Eduardo Dâmaso Director
22 de fevereiro de 2018

Rio quer um cheque em branco?

Rui Rio saberá que existe uma modalidade de violação do segredo de justiça muito em voga que passa pelo benefício directo aos visados pelas investigações judiciais? O novo líder do PSD tem de dizer ao que vem e não refugiar-se em generalidades

Rui Rio quer traçar um caminho diferente na oposição. A sua mentalidade germânica dá-lhe uma noção de tempo diferente da que impera na política portuguesa. Por isso, quer fazer acordos de regime, por isso fala tantas vezes no "superior interesse nacional", por isso acha que as eleições legislativas de 2019 são apenas um "pormenor" no seu caminho e que o PSD tem de se adaptar à sua ideia de criar uma grande coligação parlamentar em torno dos ditos acordos e não ficar em sobressalto com a questão da liderança. Rio olha para Merkel e para o SPD, não para os seus adversários internos, que desvaloriza.
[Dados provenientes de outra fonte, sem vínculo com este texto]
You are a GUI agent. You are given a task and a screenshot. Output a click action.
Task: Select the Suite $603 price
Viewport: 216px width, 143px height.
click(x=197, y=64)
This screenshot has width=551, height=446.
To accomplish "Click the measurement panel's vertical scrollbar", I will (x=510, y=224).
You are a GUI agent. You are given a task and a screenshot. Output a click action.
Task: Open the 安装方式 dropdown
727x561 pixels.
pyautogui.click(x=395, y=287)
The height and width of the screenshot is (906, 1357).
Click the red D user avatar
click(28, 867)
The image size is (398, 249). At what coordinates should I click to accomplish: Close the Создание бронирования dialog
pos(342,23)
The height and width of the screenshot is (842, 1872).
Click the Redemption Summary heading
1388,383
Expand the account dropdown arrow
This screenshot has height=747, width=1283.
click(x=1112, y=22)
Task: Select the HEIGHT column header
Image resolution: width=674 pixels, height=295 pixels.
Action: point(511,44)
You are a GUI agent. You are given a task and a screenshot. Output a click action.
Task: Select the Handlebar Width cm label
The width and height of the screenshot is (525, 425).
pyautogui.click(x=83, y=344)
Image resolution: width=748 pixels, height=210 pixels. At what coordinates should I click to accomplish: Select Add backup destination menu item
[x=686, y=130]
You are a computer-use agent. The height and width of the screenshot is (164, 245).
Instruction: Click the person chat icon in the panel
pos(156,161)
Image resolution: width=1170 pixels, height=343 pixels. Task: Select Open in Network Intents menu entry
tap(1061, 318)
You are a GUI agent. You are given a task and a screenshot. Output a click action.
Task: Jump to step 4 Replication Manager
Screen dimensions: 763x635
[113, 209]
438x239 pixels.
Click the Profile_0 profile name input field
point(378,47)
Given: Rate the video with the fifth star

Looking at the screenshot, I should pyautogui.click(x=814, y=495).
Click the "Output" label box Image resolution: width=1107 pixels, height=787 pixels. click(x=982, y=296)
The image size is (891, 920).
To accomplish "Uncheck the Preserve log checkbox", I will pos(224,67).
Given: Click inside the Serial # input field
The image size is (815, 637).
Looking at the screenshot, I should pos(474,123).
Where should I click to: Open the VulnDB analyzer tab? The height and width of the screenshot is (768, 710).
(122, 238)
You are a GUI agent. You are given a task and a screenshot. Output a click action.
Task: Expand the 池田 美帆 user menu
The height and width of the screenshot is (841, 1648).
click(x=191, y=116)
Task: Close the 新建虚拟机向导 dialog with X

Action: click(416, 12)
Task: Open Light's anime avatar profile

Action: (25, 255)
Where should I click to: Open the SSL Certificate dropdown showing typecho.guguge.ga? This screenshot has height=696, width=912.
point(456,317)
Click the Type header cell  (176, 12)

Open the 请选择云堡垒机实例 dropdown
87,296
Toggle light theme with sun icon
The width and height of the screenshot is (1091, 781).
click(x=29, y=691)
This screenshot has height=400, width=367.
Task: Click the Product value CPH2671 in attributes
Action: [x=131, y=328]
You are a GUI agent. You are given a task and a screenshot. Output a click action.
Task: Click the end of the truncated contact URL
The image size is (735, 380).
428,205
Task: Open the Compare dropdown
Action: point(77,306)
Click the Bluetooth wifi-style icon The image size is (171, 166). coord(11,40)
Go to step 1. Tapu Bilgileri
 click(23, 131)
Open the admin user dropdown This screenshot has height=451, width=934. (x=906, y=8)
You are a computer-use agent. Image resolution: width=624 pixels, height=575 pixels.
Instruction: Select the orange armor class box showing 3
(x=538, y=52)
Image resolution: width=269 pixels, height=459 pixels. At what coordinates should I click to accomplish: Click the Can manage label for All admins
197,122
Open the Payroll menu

Tudo isso faria algum sentido se Rio fosse convincente nas suas ideias, na consistência e no detalhe das suas reformas, na clareza da equipa e do seu discurso. Rio tem qualidades pessoais e políticas indiscutíveis mas só isso não basta para que o PSD e os eleitores lhe passem um cheque em branco.

O superior interesse nacional tem muitos intérpretes, desde logo cada um e todos os portugueses enquanto comunidade. Empunhar essa bandeira exige mais ideias do que aquelas que Rio deu. Peguemos na famosa reforma da justiça. O que quer realmente Rui Rio? Do que tem dito apenas ficam as suas indignações com o segredo de justiça e a celeridade das investigações. Convinha ser um pouco mais claro. Rio saberá que a morosidade não é um problema da justiça penal nos crimes de sangue? Saberá que os julgamentos se realizam muito menos de um ano depois da prática dos crimes?